--- Start of Supplied material ---

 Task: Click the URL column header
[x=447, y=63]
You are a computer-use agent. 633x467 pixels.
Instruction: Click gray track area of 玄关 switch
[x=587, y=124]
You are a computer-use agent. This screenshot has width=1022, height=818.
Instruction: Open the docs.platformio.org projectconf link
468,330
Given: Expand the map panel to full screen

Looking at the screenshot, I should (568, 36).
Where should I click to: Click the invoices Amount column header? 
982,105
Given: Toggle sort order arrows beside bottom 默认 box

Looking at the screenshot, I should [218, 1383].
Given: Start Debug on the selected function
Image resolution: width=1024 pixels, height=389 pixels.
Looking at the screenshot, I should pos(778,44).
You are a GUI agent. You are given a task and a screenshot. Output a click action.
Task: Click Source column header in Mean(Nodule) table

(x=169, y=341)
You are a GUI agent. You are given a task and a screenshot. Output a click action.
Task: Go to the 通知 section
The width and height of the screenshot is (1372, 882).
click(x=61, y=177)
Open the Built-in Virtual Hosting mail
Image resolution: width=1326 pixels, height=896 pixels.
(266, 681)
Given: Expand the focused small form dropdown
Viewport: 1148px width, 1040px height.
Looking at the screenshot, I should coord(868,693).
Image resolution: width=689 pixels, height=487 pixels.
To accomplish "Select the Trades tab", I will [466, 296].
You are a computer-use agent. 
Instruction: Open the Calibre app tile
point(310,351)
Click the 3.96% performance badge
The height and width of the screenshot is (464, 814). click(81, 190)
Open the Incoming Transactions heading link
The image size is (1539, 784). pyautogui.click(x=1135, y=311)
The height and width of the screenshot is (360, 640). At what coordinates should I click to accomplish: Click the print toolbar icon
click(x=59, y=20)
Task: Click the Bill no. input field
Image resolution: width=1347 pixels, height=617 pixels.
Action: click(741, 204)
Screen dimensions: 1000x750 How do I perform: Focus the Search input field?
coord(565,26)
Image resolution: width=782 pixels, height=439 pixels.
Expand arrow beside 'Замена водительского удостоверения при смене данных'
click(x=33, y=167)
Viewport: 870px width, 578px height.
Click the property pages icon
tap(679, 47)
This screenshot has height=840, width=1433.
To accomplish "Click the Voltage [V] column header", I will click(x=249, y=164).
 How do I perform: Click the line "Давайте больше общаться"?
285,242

--- End of Supplied material ---

Reproduce every line above, word for word, without changing anything.

 Task: Click the URL column header
[x=447, y=63]
You are a computer-use agent. 633x467 pixels.
Instruction: Click gray track area of 玄关 switch
[x=587, y=124]
You are a computer-use agent. This screenshot has width=1022, height=818.
Instruction: Open the docs.platformio.org projectconf link
468,330
Given: Expand the map panel to full screen

Looking at the screenshot, I should (568, 36).
Where should I click to: Click the invoices Amount column header? 
982,105
Given: Toggle sort order arrows beside bottom 默认 box

Looking at the screenshot, I should [218, 1383].
Given: Start Debug on the selected function
Image resolution: width=1024 pixels, height=389 pixels.
Looking at the screenshot, I should pos(778,44).
You are a GUI agent. You are given a task and a screenshot. Output a click action.
Task: Click Source column header in Mean(Nodule) table

(x=169, y=341)
You are a GUI agent. You are given a task and a screenshot. Output a click action.
Task: Go to the 通知 section
The width and height of the screenshot is (1372, 882).
click(x=61, y=177)
Open the Built-in Virtual Hosting mail
Image resolution: width=1326 pixels, height=896 pixels.
(266, 681)
Given: Expand the focused small form dropdown
Viewport: 1148px width, 1040px height.
Looking at the screenshot, I should coord(868,693).
Image resolution: width=689 pixels, height=487 pixels.
To accomplish "Select the Trades tab", I will [466, 296].
You are a computer-use agent. 
Instruction: Open the Calibre app tile
point(310,351)
Click the 3.96% performance badge
The height and width of the screenshot is (464, 814). click(81, 190)
Open the Incoming Transactions heading link
The image size is (1539, 784). pyautogui.click(x=1135, y=311)
The height and width of the screenshot is (360, 640). At what coordinates should I click to accomplish: Click the print toolbar icon
click(x=59, y=20)
Task: Click the Bill no. input field
Image resolution: width=1347 pixels, height=617 pixels.
Action: click(741, 204)
Screen dimensions: 1000x750 How do I perform: Focus the Search input field?
coord(565,26)
Image resolution: width=782 pixels, height=439 pixels.
Expand arrow beside 'Замена водительского удостоверения при смене данных'
click(x=33, y=167)
Viewport: 870px width, 578px height.
Click the property pages icon
tap(679, 47)
This screenshot has height=840, width=1433.
To accomplish "Click the Voltage [V] column header", I will click(x=249, y=164).
 How do I perform: Click the line "Давайте больше общаться"?
285,242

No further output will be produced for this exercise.